Speaking in an interview published in this Saturday’s edition of the Süddeutsche Zeitung, President Gauck expressed understanding for Athens’ calls for compensation, saying that Germany should examine its historical responsibility to Greece.
“We are not only people who are living in this day and age but we’re also the descendants of those who left behind a trail of destruction in Europe during World War Two – in Greece, among other places, where we shamefully knew little about it for so long,” the president said.
“It’s the right thing to do for a history-conscious country like ours to consider what possibilities there might be for reparations,” he added.
The presidency in Germany is a largely ceremonial post, but its holders are highly respected as elder statesmen.
Gauck’s comments were published after the German government last month rejected the latest claim by Athens for compensation linked to the Nazi occupation of Greece during the war.

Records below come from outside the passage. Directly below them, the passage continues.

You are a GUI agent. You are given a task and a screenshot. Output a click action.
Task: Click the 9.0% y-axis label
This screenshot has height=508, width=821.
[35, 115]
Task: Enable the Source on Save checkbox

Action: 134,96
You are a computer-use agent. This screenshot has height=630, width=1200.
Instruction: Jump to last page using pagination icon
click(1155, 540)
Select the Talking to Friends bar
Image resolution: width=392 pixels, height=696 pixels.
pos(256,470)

He said the country’s General Accounting Office had calculated that Berlin owed it 278.7 billion euros ($312 billion). This figure included a 10.3-billion-euro repayment of a “forced loan” that the Nazis took from the Bank of Greece.
A day later, German Economy Minister and Deputy Chancellor Sigmar Gabriel rejected Greece’s assertion as “quite frankly stupid.” Another government official warned Greece against using the claim to try to muddy the waters of Greece’s negotiations with its international creditors over further financial assistance.